A gene shown to play a role in the aging process appears to play a role in the regulation of the differentiation of embryonic stem cells, according to researchers from the Center for Stem Cell Biology and Regenerative Medicine and the Department of Medicine at Thomas Jefferson University.
In the study, published online in the journal Aging Cell, the researchers identified a protein interaction that controls the silencing of Oct4, a key transcription factor that is critical to ensuring that embryonic stem cells remain pluripotent. The protein, WRNp, is the product of a gene associated with Werner syndrome, an autosomal recessive disorder hallmarked by premature aging. The gene expression in Werner syndrome closely resembles that of normal aging, and as a result, Werner syndrome is an accepted model of aging.
They first found that WRNp accumulates at the Oct4 promoter in differentiating stem cells. They then found that WRNp interacts with another protein called Dnmt3b to control DNA methylation at the Oct4 promoter, according to researchers led by René Daniel, M.D., Ph.D., associate professor of Medicine.
Previously, Dnmt3b was identified to be a key player in the DNA methylation of the Oct4 promoter. DNA methylation of the Oct4 promoter inactivates the Oct4 gene. The inactivation, or silencing, of this gene is necessary for stem cell differentiation.

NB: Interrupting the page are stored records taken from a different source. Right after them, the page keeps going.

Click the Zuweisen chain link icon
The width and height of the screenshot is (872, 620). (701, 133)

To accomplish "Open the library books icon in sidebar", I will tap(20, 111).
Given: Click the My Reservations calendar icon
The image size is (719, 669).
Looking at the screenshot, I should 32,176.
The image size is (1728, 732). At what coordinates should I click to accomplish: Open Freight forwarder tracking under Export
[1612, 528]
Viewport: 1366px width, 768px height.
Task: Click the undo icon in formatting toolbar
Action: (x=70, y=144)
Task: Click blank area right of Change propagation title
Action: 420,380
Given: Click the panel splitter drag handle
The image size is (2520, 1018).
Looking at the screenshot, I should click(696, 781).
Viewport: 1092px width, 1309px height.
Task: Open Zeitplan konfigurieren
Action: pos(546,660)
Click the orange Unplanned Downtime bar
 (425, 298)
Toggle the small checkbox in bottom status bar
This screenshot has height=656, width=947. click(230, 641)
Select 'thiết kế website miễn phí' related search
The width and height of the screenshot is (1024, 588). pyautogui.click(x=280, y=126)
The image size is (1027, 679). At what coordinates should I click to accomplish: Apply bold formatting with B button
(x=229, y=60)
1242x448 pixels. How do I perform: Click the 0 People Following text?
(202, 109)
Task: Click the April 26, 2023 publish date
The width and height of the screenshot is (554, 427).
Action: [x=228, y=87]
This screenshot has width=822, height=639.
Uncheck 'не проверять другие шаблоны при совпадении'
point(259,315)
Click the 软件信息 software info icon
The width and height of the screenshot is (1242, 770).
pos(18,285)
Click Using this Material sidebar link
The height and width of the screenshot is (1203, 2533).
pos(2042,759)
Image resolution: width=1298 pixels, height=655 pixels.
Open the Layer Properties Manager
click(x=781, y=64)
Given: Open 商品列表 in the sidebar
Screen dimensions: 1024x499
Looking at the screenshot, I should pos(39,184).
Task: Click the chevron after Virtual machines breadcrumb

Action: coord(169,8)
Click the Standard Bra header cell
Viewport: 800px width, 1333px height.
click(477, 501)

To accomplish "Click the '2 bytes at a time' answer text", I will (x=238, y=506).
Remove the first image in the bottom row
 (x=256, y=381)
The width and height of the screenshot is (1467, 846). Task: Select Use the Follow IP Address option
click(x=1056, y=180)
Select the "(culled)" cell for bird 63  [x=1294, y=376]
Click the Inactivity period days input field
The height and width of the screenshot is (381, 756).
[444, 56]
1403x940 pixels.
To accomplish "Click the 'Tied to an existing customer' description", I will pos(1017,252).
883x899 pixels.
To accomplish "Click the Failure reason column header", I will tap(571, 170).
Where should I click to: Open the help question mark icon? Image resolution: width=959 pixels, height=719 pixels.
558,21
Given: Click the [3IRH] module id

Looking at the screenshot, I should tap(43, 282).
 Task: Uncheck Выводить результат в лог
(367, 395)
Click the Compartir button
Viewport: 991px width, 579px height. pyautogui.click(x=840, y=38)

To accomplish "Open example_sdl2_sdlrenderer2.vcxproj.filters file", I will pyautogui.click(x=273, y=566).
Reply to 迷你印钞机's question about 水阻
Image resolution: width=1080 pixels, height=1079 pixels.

"We showed that the depletion of WRNp blocked the recruitment of Dnmt3b to the Oct4 promoter, and resulted in reduced methylation," Dr. Daniel said. "The reduced DNA methylation was associated with continued Oct4 expression, which resulted in attenuated differentiation."
Until now, the focus of studies on the role of WRNp in aging has been on telomeres. These studies have shown that telomeres undergo accelerated shortening and loss in Werner syndrome cells. But it remains to be shown if this is the major role that WRNp plays in the aging process.
"These results reveal a novel function of WRNp, and demonstrate that WRNp controls a key step in pluripotent stem cell differentiation," Dr. Daniel said. "Our data support the emerging hypothesis that attenuated stem cell differentiation is involved in aging. This lack of differentiated cells may contribute to failure to maintain organ or tissue function in the later stages of life."